Video Sitemap Extension

Video sitemaps help search engines understand and index video content:

<url>
  <loc>https://example.com/videos/tutorial/</loc>
  <video:video>
    <video:thumbnail_loc>https://example.com/thumbs/tutorial.jpg</video:thumbnail_loc>
    <video:title>How to Install Your Widget</video:title>
    <video:description>Step-by-step installation guide for our widget product.</video:description>
    <video:content_loc>https://example.com/videos/tutorial.mp4</video:content_loc>
    <video:duration>324</video:duration>
  </video:video>
</url>

Only include canonical, indexable URLs. If a page has a canonical tag pointing elsewhere, include the canonical URL, not the duplicate. Exclude pages with noindex tags, pages blocked by robots.txt, and redirect URLs.
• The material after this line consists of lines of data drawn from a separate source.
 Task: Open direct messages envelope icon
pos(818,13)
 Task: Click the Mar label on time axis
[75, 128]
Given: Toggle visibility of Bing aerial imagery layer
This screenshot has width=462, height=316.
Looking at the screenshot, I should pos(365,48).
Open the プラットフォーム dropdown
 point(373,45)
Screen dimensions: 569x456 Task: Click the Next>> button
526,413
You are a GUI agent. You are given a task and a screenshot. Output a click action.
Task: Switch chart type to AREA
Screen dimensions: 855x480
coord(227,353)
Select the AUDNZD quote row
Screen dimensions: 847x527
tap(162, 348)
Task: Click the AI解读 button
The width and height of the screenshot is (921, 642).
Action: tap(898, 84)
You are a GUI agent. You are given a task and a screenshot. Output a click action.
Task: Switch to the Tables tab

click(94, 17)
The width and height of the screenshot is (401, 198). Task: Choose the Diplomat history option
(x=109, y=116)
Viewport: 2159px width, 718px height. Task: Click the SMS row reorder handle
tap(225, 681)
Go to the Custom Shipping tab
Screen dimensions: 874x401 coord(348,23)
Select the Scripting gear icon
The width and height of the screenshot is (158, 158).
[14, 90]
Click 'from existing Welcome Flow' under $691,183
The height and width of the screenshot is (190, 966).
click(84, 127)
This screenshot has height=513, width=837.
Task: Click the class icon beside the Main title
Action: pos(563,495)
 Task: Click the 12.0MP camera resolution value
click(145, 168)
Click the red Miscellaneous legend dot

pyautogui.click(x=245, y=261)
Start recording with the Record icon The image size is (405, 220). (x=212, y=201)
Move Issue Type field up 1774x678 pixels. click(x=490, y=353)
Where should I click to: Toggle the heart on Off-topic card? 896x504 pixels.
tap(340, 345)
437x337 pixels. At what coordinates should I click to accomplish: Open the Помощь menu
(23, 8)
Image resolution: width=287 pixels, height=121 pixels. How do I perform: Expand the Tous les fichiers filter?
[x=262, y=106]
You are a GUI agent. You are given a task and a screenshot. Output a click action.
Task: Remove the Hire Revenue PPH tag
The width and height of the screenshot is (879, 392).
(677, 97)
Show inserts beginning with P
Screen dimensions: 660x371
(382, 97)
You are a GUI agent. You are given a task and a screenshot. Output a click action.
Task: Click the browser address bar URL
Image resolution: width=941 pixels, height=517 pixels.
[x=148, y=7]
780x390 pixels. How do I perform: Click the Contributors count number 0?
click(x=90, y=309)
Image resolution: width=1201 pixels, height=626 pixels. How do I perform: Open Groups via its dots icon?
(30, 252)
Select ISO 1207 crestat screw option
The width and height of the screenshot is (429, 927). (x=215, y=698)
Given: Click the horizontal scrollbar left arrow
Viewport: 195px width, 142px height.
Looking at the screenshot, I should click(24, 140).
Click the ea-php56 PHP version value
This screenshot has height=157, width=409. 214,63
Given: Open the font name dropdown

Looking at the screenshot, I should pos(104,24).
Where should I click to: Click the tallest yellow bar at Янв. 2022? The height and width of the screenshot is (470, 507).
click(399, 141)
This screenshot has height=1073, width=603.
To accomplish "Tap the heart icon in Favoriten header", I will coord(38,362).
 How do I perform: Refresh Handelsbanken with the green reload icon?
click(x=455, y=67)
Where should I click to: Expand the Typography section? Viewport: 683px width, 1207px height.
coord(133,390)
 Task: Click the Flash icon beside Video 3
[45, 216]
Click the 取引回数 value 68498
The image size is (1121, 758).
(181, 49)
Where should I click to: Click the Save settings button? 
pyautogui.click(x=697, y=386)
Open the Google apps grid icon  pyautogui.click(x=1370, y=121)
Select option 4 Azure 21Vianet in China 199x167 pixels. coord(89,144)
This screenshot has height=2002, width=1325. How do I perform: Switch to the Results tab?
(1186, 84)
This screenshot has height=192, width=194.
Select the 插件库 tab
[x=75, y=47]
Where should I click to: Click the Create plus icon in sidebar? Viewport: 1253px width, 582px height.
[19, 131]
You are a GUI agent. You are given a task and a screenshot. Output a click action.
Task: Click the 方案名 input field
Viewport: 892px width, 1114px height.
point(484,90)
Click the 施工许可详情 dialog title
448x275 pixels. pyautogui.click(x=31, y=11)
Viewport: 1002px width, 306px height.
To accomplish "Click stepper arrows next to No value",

For large e-commerce sites, consider organizing sitemaps by content type—one for products, one for categories, one for blog posts. This makes it easier to identify crawling issues and understand which sections of your site are being indexed.

How to Validate Your Sitemap

Before submitting your sitemap, validate it to catch any formatting errors. Google Search Console will flag issues when you submit, but you can also use standalone XML validators or the W3C Markup Validation Service to check syntax before submission.

Common errors include missing namespace declarations, improperly encoded URLs, invalid date formats, and exceeding size or URL count limits. Most CMS platforms and SEO plugins generate valid sitemaps automatically, but custom implementations should always be tested.